Sales and Operations Planning (S&OP) is a process that intends to align supply with demand because the outcome of the S&OP process is a consensus-based operating plan that unifies an organization’s ability to create supply against the expected demand of their products.
Sales and Operations Planning
The title “Sales and Operations Planning” itself implies that supply planning and demand planning are connected. Demand planners work with marketing and sales to forecast future demand and operations to generate the supply plan. The S&OP process helps identify discrepancies between the demand and supply plans, and then S&OP teams can apply different methods to bring supply into balance with demand.
It is essential to understand what each function – both demand and supply planning – contributes to an organization before discussing how organizations can benefit from integrating demand planning and supply planning.
Without a proper understanding of their demand, organizations can fall short in facilitating orders and maintaining a steady workflow. Demand planners leverage historical sales data and an awareness of upcoming new product launches, promotions, and other marketing initiatives to anticipate future demand.
During the supply planning stages of the S&OP process, supply planners interpret their organization’s demand forecasts and create a roadmap for meeting that demand. Supply planners work closely with other logistics, finance, operations, and manufacturing teams to gather accurate data.
Unconstrained Versus Constrained Planning
When performing demand planning and supply planning, it can be valuable to consider the demand forecast, often referred to as an “unconstrained forecast.” Its primary purpose is to indicate the level and directions of future activity so that all teams and functions in an organization have time to respond to changes. This unconstrained forecast is based on the actual demand potential of running forecasts, with no consideration given to constraints that may exist, such as capacity, materials, cash flow, etc.
On the other hand, the constrained forecast is a forecast constrained by the organization’s operational side. While it may not be realistic to fulfill the unconstrained forecast, it allows organizations to explore possibilities.
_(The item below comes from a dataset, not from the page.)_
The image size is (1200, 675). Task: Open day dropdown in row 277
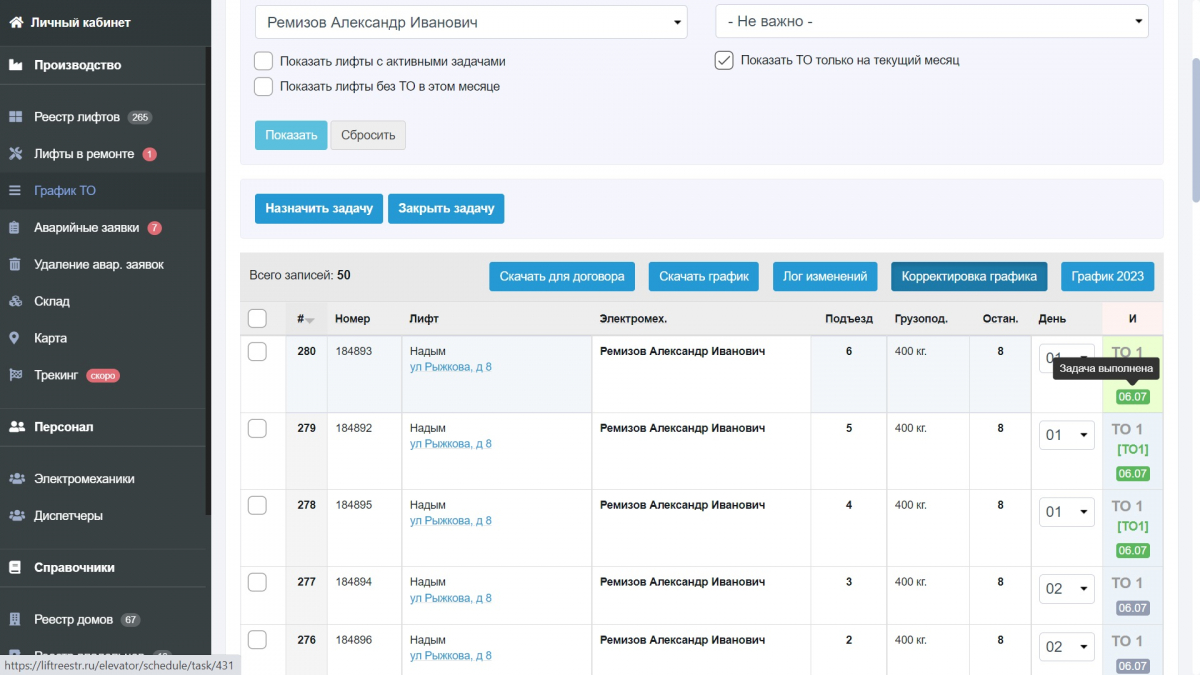point(1067,589)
After considering the potential upside that might result from meeting the unconstrained forecast, evaluate the forecast from a constrained perspective since it is this view that translates into actionable and realistic operating plans. Typical constraints include:
- Minimum and maximum batch sizes
- Acceptable backorder numbers
- Accessibility of specialized skills in the manufacturing process
- Storage capacities
- Safety regulations and employee well being
- Time-based limitations on production
- Service Levels
By anticipating and properly planning these and many other constraints, an organization is better positioned to meet customer service goals while minimizing costs.
Some products or product families require different inventory optimization rules/constraints to meet both the demand and business constraints. Advanced Supply Chain Planning packages, like Vanguard Predictive Planning, can easily support this requirement.
Advantages of Supply Chain Planning Software
Adopting supply chain planning software can help an organization coordinate demand and supply planning, ensuring all contributors can access the same data through a single efficient and accessible platform.
Compared to manual planning methods, supply chain planning software provides the ability to analyze large data sets, leading to more accurate forecasts. With purpose-built software, it is also more likely to detect trends and patterns within the data. The right software also decreases the amount of time spent compiling and reconciling spreadsheets and avoids creating conflicting demand and supply plans. And with supply planning software, you can generate a supply plan to match the organization’s demand plan swiftly and systematically.